Your task is to print each record exactly as it reads.

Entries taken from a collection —
# # # # #

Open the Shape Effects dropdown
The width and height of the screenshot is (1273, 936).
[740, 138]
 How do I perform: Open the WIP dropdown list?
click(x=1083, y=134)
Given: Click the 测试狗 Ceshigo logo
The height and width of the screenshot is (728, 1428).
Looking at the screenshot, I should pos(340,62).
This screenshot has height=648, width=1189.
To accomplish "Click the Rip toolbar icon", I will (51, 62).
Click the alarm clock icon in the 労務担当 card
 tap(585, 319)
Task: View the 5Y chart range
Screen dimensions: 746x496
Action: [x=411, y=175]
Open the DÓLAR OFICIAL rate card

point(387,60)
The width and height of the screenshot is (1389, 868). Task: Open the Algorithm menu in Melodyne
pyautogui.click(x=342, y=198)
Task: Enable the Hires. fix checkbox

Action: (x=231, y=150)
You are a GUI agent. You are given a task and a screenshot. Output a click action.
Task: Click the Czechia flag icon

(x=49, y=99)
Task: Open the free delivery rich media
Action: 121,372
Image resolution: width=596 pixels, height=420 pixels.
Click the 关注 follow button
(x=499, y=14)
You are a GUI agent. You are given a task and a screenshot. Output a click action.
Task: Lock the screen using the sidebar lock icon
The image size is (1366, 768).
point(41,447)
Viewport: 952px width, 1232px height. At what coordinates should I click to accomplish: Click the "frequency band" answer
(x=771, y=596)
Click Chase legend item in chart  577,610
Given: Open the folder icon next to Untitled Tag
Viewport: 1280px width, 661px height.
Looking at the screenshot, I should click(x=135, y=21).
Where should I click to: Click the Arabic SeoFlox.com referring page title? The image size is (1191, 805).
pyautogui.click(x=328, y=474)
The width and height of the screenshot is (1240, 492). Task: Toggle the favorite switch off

# # # # #

ANSWER AREA —
Open the Shape Effects dropdown
The width and height of the screenshot is (1273, 936).
[740, 138]
 How do I perform: Open the WIP dropdown list?
click(x=1083, y=134)
Given: Click the 测试狗 Ceshigo logo
The height and width of the screenshot is (728, 1428).
Looking at the screenshot, I should pos(340,62).
This screenshot has height=648, width=1189.
To accomplish "Click the Rip toolbar icon", I will (51, 62).
Click the alarm clock icon in the 労務担当 card
 tap(585, 319)
Task: View the 5Y chart range
Screen dimensions: 746x496
Action: [x=411, y=175]
Open the DÓLAR OFICIAL rate card

point(387,60)
The width and height of the screenshot is (1389, 868). Task: Open the Algorithm menu in Melodyne
pyautogui.click(x=342, y=198)
Task: Enable the Hires. fix checkbox

Action: (x=231, y=150)
You are a GUI agent. You are given a task and a screenshot. Output a click action.
Task: Click the Czechia flag icon

(x=49, y=99)
Task: Open the free delivery rich media
Action: 121,372
Image resolution: width=596 pixels, height=420 pixels.
Click the 关注 follow button
(x=499, y=14)
You are a GUI agent. You are given a task and a screenshot. Output a click action.
Task: Lock the screen using the sidebar lock icon
The image size is (1366, 768).
point(41,447)
Viewport: 952px width, 1232px height. At what coordinates should I click to accomplish: Click the "frequency band" answer
(x=771, y=596)
Click Chase legend item in chart  577,610
Given: Open the folder icon next to Untitled Tag
Viewport: 1280px width, 661px height.
Looking at the screenshot, I should click(x=135, y=21).
Where should I click to: Click the Arabic SeoFlox.com referring page title? The image size is (1191, 805).
pyautogui.click(x=328, y=474)
The width and height of the screenshot is (1240, 492). Task: Toggle the favorite switch off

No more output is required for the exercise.